Bruce whirled around, eyes flashing with terrifying red light in the darkness, face contorted with pain and struggle. "Help me?" he growled, voice so hoarse it barely sounded human. "The best help would be to get out!"
He seized Dick's shoulders, shoving him back with astonishing strength. Dick could barely keep his footing.
"Stay away from me! Never come back again!"
Bruce's roar echoed through the empty cave, his gaze—a mix of profound love and primal fear—seared into Dick's soul like a branding iron. In that moment, Dick saw not his mentor or "father," but a desperate soul being torn apart by some terrible force. Three days later, Bruce Wayne vanished from Gotham without a trace.
Dick closed his eyes. When he opened them, all vulnerability and memory had been sealed beneath an icy mask. He expertly stowed each weapon—chains coiled at his waist, throwing stars tucked into arm guard compartments, tranquilizer gun secured in his thigh holster. Every movement precise to the millimeter, without a hint of hesitation.
Night fell. The moon hid behind thick clouds as the Black Forest sprawled like a dormant beast waiting for prey. Dick entered the ancient woodland alone, his figure swallowed by boundless darkness. The Order's training let him move like a ghost, senses heightened to capture every unusual vibration in the air.
Decaying leaves crackled softly beneath his boots. He needed no light, relying on enhanced night vision to find his way. Soon, he discovered the first sign.
An enormous oak—so massive it would take two people to encircle—had been violently snapped at waist height. Jagged splinters pointed skyward like accusing fingers. Dick touched the broken surface with his gloved hand, feeling the residual savage energy. No machine did this—only pure, primal brute force.
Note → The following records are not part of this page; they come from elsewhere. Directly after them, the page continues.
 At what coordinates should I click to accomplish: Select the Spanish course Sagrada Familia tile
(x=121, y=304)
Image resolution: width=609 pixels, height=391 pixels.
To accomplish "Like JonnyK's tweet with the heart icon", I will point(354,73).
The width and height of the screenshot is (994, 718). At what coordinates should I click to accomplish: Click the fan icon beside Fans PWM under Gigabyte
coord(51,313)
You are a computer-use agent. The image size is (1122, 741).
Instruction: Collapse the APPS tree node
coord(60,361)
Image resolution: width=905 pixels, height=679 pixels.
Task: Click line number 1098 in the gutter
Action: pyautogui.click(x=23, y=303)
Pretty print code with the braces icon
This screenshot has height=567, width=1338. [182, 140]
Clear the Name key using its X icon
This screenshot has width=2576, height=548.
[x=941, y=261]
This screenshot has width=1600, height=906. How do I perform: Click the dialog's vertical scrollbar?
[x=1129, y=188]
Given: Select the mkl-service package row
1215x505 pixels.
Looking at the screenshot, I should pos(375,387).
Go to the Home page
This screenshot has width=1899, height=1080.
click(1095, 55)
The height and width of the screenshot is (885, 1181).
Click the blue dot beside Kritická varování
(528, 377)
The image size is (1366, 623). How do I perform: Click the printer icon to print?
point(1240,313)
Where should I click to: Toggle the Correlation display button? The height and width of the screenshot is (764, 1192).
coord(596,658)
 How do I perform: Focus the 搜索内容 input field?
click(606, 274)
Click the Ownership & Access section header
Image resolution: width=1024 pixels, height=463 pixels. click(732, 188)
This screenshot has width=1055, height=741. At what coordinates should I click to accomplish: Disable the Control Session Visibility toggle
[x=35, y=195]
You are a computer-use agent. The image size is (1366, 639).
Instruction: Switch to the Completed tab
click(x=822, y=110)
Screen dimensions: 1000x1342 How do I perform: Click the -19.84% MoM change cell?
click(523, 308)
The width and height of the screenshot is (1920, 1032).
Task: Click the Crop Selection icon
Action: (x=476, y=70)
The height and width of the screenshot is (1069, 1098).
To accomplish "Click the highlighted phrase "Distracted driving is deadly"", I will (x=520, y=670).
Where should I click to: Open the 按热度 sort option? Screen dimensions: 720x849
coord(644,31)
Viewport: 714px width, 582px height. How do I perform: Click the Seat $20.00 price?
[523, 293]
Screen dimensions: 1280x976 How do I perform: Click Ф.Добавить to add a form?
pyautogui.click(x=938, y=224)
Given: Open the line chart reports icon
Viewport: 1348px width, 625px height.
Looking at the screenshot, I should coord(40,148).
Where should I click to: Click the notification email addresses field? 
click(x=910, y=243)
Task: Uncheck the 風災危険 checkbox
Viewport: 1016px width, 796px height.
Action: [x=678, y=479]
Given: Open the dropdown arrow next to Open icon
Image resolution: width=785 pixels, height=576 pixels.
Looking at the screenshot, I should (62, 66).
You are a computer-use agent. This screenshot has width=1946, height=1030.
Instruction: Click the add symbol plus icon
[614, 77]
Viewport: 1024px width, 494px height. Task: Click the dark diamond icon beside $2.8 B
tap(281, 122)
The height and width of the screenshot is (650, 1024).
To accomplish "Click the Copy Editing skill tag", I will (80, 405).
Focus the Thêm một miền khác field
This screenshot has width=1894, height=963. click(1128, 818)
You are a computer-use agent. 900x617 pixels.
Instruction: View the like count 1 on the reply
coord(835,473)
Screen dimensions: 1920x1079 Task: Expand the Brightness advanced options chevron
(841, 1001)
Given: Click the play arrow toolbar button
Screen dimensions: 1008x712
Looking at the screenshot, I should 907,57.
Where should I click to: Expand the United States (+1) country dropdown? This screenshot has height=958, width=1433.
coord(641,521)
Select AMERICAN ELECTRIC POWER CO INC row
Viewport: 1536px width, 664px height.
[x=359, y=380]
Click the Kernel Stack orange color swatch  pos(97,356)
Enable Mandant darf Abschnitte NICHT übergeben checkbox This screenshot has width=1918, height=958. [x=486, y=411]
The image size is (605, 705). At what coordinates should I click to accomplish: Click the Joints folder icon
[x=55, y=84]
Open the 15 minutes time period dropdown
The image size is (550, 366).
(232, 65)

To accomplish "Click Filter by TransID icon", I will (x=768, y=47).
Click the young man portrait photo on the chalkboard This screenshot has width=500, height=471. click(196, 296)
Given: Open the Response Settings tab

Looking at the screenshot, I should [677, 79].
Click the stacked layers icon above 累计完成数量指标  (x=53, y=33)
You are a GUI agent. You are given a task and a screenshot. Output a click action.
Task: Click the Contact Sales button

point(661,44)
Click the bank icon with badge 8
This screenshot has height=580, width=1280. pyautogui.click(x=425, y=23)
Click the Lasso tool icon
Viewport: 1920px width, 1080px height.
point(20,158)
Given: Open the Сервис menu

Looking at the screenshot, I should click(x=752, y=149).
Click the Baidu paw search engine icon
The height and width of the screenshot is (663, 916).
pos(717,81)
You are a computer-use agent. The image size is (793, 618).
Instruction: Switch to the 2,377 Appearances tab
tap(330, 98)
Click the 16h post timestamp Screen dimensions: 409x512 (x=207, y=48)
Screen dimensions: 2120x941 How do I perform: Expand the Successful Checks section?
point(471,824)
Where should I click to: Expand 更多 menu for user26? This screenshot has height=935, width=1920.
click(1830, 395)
He pressed forward, vigilance at maximum. Not far ahead, in a patch of damp soil, he found what he sought—massive, wolf-like footprints. Each print larger than a man's palm, sunk deep into mud, soil edges forced upward by tremendous pressure. He crouched, examining their direction and depth, mentally calculating the creature's build, weight, and speed.
A powerful odor hit his nostrils—complex and oppressive, mixing earthy rain-soaked soil, musty rotting leaves, and an aggressive musk a hundred times more intense than normal. The smell hung almost tangible in the air, announcing the territory of an apex predator.
Dick rose slowly, hand falling to the chain at his waist. The cold metal touch steadied his racing heart. He knew that all the waiting, all the searching, would end tonight.
He wasn't far from the "Night Bat" now.
Or rather, he wasn't far from Bruce.
He raised his head toward the deeper darkness. In his blue eyes, beneath their icy calm, magma finally began to churn. He quickened his pace—not as a hunter but as a seeker—stepping into the battlefield fate had prepared for him.